Arya è protetta dalle influenze magiche.
Lo spero... Credi che dovremmo fermare Blödhgarm? Il suo è un sotterfugio subdolo per conquistare il cuore di una donna.
Più subdolo che adornarsi di abiti eleganti per attirare lo sguardo dell'amato? Blödhgarm non si è approfittato delle donne che ha ammaliato, e mi sembra improbabile che abbia composto le note del suo profumo per attirare le donne umane in particolare. Credo invece che sia una conseguenza involontaria e che il suo aroma abbia tutto un altro scopo. A meno che non superi i limiti della decenza, credo che non dovremmo interferire.
E Nasuada? Non è vulnerabile al suo influsso?

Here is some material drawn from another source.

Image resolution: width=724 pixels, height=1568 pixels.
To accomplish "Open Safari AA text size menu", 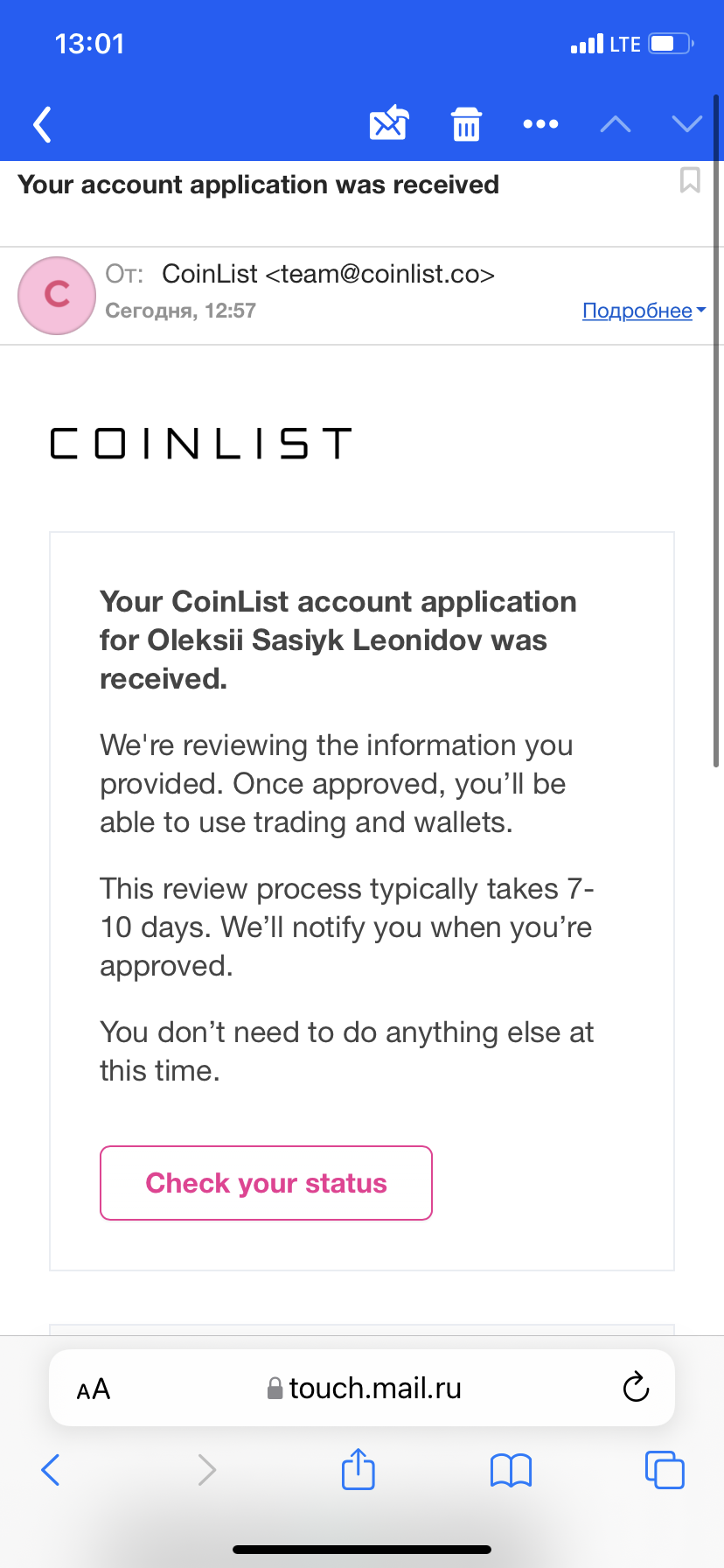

Nasuada è una donna saggia e accorta. Si è fatta circondare da un incantesimo di difesa evocato da Trianna per non soccombere al fascino di Blödhgarm.
Bene.
Quando arrivarono alle tende, la folla crebbe a tal punto da dare l'impressione che mezza popolazione Varden si fosse radunata intorno a Saphira. Eragon alzò la mano verso la folla che lo acclamava: «Argetlam!» e «Ammazzaspettri!», mentre altri gridavano: «Dove sei stato, Ammazzaspettri? Raccontaci le tue avventure!» Altri ancora lo chiamarono Sterminatore di Ra'zac, e l'appellativo gli piacque a tal punto che lo ripeté quattro volte sottovoce. La gente invocava benedizioni sulla sua salute e quella di Saphira, lo invitava a cena, gli offriva oro e gioielli, e qualcuno gli fece particolari richieste di aiuto: guarire un figlio nato cieco, rimuovere un tumore che stava uccidendo una moglie, sanare la zampa rotta di un cavallo o addirittura riparare una spada piegata al grido di: «Era di mio nonno!» Due volte una voce di donna si levò dalla folla dicendo: «Ammazzaspettri, vuoi sposarmi?» Eragon si guardò intorno, ma non riuscì a capire chi aveva parlato.
In quel delirio, i dodici elfi restavano impassibili. Sapere che stavano guardando quello che lui non poteva vedere e ascoltando quello che lui non poteva sentire era un conforto, e gli consentiva di intrattenersi con i Varden ammassati con una tranquillità di cui in passato non aveva mai goduto.